David Daiches, in his The Present Age in British Literature, Indiana University Press, 1958, pp. 50-1.
[Day Lewis's] poetry I would unhesitatingly call lyrical—a poetry of the singing voice. That the pitch of his verse has this instinctive quality, this sense of spontaneity about it, does not in any way mean, of course, that it springs from an undivided self or blithely dismisses the dues of introspection….
Looking back now at Day Lewis's early work, one sees how Auden's dictatorship of taste was seeking to impose on the slightly older poet a field of imagery partly alien to him. In poem after poem in Day Lewis's first phase one observes him gallantly seeking to cope with images of an industrial order, only to yield, before the end, to his own natural inclinations toward imagery of a rural order….

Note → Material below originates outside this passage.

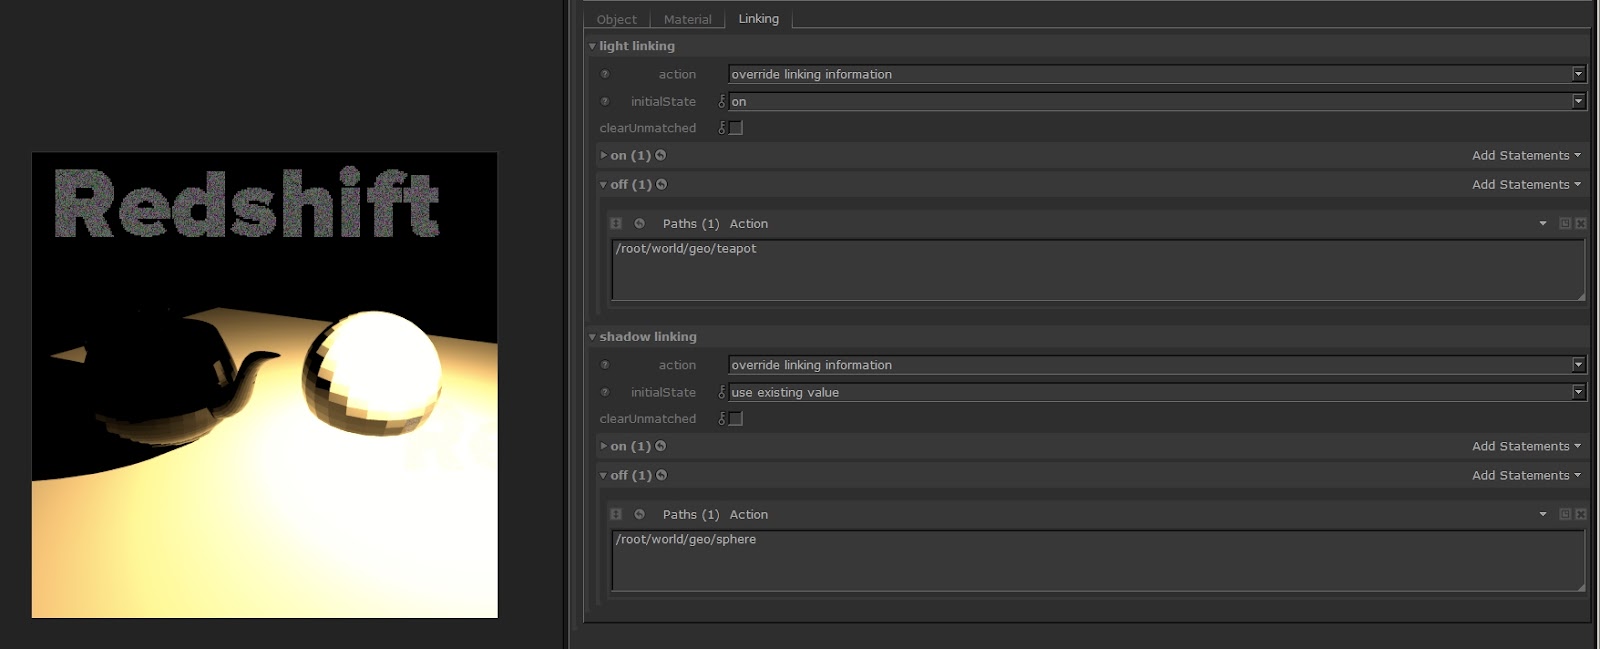The width and height of the screenshot is (1600, 649).
Task: Collapse the light linking off (1) group
Action: (603, 184)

The transition … from Day Lewis's verse of social commentary (on socialist assumptions) to the verse of largely private experience which he wrote in his middle and later years, affords more continuity than might have been expected. The common element was traditional form, [though] often partly disguised in the first phase…. In his volume Wind over All (1943), one sees Day Lewis's lyric gift (meaning, here, his gift for the short lyric poem) assuming its natural traditional form, both as to diction and imagery.
Derek Stanford, in his Stephen Spender, Louis MacNeice, Cecil Day Lewis ("Contemporary Writers in Christian Perspective"), Eerdmans, 1969, pp. 37-43.